A team of international astronomers led by a University of Toledo professor has made a surprising discovery that alters understanding of how stars are formed.
Their finding - a hole within the cloud of gas and dust that surrounds baby stars in the Orion constellation - turns a previous scientific assumption on its head.
Often referred to as "The Hunter," Orion contains one of the closest star-forming areas to Earth.
Since at least the 1970s, astronomers believed the hole in Orion was simply a very dense section of cloud, said UT associate professor Tom Megeath.
But using an image from the European Space Agency's Herschel Space Observatory - a powerful new infrared telescope - Mr. Megeath and his team realized the black space they saw had nothing in it.
"We got this image and we looked at it and we thought: 'Gosh, that's weird,'•" Mr. Megeath said. "•'What would cause a black shape like that?' It was just a striking feature."
After conducting additional observations on telescopes in Arizona and Chile, Mr. Megeath and his team concluded that the shape was, indeed, a hole.
The revelation is important because it helps unfurl a mystery about the "birth" of baby stars.
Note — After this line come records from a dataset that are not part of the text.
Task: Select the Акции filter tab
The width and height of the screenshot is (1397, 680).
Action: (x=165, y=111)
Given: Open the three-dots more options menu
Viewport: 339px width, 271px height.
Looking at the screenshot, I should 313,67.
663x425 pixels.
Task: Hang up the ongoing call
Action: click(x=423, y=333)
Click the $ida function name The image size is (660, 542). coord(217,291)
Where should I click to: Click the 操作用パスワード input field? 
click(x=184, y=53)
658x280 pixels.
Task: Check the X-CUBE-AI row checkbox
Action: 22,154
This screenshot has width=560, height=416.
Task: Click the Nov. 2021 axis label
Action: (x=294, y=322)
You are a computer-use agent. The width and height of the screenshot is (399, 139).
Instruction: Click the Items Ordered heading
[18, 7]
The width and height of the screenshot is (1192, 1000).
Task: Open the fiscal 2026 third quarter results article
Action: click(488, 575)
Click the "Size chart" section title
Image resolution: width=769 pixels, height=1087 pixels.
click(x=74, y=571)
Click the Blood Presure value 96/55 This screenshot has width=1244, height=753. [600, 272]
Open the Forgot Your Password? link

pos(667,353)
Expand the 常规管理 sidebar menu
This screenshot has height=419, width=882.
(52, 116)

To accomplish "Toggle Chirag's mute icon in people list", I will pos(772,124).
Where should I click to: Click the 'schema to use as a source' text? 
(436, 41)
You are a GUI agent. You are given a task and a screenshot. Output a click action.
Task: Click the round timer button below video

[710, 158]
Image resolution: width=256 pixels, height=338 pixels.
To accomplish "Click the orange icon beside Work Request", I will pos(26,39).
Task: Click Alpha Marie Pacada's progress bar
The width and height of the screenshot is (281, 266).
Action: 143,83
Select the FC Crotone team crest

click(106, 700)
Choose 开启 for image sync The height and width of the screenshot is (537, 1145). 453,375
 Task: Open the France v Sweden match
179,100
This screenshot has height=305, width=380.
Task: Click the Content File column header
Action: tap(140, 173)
Each star forms within a cloud, but scientists have been trying to understand how those "babies" eventually emerged. The new Herschel image shows the stars are clearing the cloud away by making a large hole in it, Mr. Megeath said.
The forming stars, or protostars, make the holes by throwing out jet streams of material, Mr. Megeath said.
"These holes are really starting to show this process in action," Mr. Megeath said. "We can now understand the process in a much more clear way than we have before."
Eventually, Mr. Megeath and his team hope to put together a detailed picture of the different stages of star for-
mation. He said that will help scientists understand how our own sun, and the planets, came about.
There will be plenty more material to work with. The current discovery emerged from just one hour of observation, and the team has permission to use the telescope for 200 more hours. That data should be made available at the end of the summer.
"When you have a new telescope unlike anything that we've had before, even with just an hour of time you can do something unprecedented, revolutionary," Mr. Megeath said. "I am really excited about this."
Mr. Megeath arrived at UT in 2006 from the Harvard Smithsonian Center for Astrophysics.
Karen Bjorkman, chairman of the UT Department of Physics and Astronomy, said Mr. Megeath's work is bringing new attention to the university. She said she hopes this latest discovery will bring more experts and students to Toledo. "It's just great to have his expertise here," Ms. Bjorkman said. "It really makes the University of Toledo into a sort of center for a lot of this work on how stars form."